Sometimes both can be hard to see or to fathom. But let me tell you how this year is going to be different for Rob and for me.
When the summer turned to fall this year, we both started feeling the dread that comes with knowing Christmas is just a few metaphorical calendar pages away. Last year we let down the side, as it were; as much as we tried to put on our happy faces and really lean into the family holiday – dinner, games and fancy dress at our place Christmas Eve, then gifts, PJs-all-day and left-overs for dinner on the 25th – we let our sadness seep through a little too clearly, apparently.
We didn’t know; we were doing our best. The house was decked inside and out and our fractured hearts were holding together, we thought.
But as we realized that our efforts weren’t perhaps as successful as we pretended, we made a decision. For life is about decisions; as Dr. Frankl said, all we truly have is choice. And so this year we are choosing differently.

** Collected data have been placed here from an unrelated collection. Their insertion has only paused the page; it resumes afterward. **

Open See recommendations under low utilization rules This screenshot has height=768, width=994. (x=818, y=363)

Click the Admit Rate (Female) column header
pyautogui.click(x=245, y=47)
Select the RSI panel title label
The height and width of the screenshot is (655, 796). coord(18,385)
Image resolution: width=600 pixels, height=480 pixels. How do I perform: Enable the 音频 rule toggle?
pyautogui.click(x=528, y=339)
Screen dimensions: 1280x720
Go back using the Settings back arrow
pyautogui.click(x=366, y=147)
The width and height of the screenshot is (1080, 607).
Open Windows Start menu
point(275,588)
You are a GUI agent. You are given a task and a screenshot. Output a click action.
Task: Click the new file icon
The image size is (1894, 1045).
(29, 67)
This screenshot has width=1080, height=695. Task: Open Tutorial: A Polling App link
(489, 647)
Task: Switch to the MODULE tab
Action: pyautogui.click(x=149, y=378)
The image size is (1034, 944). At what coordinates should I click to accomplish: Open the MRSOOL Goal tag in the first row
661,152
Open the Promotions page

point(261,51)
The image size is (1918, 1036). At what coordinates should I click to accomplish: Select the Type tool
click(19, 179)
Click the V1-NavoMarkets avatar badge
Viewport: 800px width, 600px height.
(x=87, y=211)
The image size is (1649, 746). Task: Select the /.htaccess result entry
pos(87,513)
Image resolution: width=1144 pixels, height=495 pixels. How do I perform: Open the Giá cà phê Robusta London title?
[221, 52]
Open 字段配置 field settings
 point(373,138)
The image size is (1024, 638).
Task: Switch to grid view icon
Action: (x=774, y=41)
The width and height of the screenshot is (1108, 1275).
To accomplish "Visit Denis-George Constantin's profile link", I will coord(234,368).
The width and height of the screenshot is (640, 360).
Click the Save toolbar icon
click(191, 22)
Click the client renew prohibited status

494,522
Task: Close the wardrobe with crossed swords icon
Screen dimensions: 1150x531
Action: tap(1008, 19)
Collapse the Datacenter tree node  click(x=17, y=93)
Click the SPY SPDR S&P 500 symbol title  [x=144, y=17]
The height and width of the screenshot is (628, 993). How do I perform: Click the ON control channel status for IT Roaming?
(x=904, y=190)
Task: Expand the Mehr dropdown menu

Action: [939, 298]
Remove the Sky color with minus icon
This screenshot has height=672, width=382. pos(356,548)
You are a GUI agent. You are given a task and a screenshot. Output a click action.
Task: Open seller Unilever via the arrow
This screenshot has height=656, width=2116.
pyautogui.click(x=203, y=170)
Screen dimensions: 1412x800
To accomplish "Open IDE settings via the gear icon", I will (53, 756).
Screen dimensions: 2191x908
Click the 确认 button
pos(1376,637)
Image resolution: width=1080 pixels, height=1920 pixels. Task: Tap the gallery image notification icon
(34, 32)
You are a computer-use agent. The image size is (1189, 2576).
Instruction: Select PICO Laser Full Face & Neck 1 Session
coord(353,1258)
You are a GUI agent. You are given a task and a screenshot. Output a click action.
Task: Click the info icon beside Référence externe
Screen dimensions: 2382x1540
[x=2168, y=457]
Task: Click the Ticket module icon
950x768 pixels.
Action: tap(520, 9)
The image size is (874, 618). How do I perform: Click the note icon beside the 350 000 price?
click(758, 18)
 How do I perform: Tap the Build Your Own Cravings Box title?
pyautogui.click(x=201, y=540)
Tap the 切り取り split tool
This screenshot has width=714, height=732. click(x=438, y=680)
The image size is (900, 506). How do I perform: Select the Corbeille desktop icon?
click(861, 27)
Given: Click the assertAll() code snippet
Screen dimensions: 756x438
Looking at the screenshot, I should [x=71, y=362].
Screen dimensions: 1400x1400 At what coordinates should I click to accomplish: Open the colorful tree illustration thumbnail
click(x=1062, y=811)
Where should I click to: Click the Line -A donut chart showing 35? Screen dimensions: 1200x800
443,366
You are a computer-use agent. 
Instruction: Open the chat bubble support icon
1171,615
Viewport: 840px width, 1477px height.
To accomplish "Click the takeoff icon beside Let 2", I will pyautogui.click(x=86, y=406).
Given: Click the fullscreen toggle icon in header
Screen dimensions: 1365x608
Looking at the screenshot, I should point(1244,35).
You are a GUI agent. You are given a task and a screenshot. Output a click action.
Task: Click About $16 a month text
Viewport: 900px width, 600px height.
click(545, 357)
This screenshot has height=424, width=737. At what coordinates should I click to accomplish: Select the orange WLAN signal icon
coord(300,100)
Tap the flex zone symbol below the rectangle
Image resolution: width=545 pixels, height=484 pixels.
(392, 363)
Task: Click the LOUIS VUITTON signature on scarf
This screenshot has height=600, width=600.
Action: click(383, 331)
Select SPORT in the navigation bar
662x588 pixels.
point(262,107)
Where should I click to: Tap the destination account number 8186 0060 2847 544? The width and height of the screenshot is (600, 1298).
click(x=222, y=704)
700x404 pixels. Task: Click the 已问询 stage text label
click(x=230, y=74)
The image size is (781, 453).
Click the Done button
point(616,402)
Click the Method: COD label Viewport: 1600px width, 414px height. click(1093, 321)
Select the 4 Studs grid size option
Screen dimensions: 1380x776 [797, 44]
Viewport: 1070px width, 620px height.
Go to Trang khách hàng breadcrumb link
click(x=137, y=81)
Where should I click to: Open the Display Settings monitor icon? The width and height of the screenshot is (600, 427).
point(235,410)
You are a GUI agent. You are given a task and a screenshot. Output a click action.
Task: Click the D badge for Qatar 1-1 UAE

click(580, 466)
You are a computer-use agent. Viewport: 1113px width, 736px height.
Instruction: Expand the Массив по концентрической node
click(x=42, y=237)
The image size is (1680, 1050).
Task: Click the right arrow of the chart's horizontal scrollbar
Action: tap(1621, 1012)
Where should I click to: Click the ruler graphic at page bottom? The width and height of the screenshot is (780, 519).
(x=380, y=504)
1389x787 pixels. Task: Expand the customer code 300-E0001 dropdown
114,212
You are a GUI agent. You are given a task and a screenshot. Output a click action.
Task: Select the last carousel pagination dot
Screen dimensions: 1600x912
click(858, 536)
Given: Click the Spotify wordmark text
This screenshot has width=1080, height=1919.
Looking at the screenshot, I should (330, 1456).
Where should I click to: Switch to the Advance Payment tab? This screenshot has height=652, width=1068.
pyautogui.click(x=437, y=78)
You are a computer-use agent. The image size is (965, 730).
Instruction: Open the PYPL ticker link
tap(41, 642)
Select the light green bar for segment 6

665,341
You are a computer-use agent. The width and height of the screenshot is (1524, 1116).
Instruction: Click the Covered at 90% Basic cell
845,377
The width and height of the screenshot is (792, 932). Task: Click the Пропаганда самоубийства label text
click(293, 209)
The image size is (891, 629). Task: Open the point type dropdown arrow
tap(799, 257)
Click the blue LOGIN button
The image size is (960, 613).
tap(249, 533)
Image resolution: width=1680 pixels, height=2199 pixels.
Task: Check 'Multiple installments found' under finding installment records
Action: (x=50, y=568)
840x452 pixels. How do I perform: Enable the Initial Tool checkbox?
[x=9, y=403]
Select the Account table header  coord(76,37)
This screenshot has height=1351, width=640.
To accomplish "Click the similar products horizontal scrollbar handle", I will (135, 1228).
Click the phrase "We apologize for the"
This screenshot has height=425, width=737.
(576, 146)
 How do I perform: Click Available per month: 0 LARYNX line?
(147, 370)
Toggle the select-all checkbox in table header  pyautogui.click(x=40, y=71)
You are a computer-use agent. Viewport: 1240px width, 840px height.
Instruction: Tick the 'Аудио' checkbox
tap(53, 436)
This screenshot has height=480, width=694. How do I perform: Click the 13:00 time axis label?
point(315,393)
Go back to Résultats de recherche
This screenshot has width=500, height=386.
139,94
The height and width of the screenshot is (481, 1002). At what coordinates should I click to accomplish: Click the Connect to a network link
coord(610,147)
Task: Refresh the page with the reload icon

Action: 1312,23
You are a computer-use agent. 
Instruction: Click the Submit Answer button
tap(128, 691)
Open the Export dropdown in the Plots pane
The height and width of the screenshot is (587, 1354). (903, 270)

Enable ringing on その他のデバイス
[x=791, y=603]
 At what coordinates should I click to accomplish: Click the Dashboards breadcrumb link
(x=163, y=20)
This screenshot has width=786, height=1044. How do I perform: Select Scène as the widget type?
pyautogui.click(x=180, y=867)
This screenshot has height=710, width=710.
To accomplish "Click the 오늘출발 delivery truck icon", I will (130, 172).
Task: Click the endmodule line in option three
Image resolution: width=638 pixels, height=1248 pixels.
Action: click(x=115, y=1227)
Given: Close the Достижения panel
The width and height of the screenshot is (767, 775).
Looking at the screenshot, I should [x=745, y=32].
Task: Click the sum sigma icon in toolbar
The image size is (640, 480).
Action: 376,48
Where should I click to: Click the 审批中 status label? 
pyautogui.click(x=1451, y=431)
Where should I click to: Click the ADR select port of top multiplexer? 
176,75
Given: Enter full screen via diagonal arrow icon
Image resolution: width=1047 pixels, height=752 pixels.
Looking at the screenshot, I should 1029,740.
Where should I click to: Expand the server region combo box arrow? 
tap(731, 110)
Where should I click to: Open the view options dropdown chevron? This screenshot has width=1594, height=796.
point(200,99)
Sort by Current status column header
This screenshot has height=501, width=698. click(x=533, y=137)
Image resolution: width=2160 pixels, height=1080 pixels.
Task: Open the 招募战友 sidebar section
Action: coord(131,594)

Last week we had lights permanently installed on the outside of the house so that we can turn them on/off with our phones and vary the patterns and colours as we choose. On Friday the kids and grandkids came by and parked in our driveway as, from one of the bedrooms, we looked out the window and demonstrated the light show while on the phone with them. (I’m on Day 8 of testing now faintly positive for Covid, while Rob seems to have dodged the bullet this time.)
Whilst we’ve been home and in a self-imposed quarantine broken only by dog walks, we’ve slowly put together our tree and lights in and around the place, stepping through never-ending sparkles on the floor and contemplating wrapping presents I’ve been collecting through the year to inventory who still needs what.
We’re also putting our sadness away in that spot under the basement stairs where the decorations live throughout the year. We have decided that eight years is long enough to let the loss of Lauren overshadow the very gifts that lie before us, that live just a short distance away, that grace our days with joy and contentment we never thought could be possible again.
We know that things can always change and those to whom we tie our hopes and hearts could leave at any time. The possibility makes us realize that, while we do the best we can every day, we could be doing better when it comes to the Christmas holidays.
And so on we go; the colourful small beams outside our house are symbolic of the lightness of our hearts this year as we continue to open them ever wider to gratitude and put away our sadness in a sacred place we will visit, but not with anyone but each other.
It’s all part of our journey, Rob’s and mine. And we feel warmth in the glow and the presence of who’s present, as we learn and we love after loss.